_Problem to solve_
Tally up the lines below that carry the word "input", answering with the figure alone.

[Opening Extracted data section]

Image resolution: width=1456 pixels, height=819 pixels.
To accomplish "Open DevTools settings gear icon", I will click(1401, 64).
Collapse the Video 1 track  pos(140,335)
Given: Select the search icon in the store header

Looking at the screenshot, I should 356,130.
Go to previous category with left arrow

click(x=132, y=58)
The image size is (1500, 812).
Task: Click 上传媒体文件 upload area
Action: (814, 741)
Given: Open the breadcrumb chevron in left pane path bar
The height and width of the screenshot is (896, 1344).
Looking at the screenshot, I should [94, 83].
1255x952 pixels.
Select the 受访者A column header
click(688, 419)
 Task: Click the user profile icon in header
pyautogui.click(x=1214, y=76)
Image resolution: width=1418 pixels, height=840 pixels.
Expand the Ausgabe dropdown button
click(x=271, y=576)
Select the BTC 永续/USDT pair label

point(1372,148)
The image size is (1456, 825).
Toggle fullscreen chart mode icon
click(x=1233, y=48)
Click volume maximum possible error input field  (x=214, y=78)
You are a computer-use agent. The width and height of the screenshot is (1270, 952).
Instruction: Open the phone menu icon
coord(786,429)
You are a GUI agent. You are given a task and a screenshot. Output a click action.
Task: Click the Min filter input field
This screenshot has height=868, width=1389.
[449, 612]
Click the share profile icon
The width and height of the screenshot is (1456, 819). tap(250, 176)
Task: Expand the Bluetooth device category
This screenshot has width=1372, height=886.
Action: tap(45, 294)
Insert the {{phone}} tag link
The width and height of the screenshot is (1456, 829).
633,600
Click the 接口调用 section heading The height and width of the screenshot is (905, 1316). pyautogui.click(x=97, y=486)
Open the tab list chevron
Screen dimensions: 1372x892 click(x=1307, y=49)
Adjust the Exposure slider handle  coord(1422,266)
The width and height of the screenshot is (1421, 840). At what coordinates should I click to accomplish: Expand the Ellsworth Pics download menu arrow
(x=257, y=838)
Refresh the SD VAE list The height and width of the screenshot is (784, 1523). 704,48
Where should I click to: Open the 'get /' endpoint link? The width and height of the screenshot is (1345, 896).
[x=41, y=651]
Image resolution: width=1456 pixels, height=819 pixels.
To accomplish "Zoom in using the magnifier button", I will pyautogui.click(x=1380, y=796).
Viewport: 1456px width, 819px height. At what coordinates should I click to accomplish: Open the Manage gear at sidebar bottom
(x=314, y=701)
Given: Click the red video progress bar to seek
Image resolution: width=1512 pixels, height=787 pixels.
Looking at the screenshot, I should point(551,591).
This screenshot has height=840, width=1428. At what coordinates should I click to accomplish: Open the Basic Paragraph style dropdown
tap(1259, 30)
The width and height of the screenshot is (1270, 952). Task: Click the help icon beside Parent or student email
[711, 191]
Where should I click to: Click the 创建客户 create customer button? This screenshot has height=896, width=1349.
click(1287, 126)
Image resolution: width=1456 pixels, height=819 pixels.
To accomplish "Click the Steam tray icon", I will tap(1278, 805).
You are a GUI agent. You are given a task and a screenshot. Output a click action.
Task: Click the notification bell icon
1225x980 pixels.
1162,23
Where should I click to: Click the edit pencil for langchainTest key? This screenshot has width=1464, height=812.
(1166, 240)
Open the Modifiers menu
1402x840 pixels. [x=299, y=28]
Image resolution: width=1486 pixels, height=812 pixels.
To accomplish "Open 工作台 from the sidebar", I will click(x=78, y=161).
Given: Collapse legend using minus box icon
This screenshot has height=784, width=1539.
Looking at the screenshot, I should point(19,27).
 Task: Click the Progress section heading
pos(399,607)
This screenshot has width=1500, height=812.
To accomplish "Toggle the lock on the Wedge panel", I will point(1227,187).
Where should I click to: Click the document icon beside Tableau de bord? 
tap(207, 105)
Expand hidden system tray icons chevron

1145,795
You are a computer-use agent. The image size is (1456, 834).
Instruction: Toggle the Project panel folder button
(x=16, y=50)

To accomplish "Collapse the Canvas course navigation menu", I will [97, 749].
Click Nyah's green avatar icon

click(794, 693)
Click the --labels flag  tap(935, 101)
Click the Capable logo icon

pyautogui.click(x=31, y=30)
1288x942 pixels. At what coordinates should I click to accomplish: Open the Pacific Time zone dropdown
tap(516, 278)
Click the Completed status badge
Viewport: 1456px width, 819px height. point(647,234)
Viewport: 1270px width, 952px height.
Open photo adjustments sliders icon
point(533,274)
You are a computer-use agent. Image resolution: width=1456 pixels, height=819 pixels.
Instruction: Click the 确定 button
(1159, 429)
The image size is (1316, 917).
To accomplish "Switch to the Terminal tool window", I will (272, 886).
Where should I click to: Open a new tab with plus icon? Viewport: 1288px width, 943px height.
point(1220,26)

[Closing Extracted data section]

_Reply to the task_
2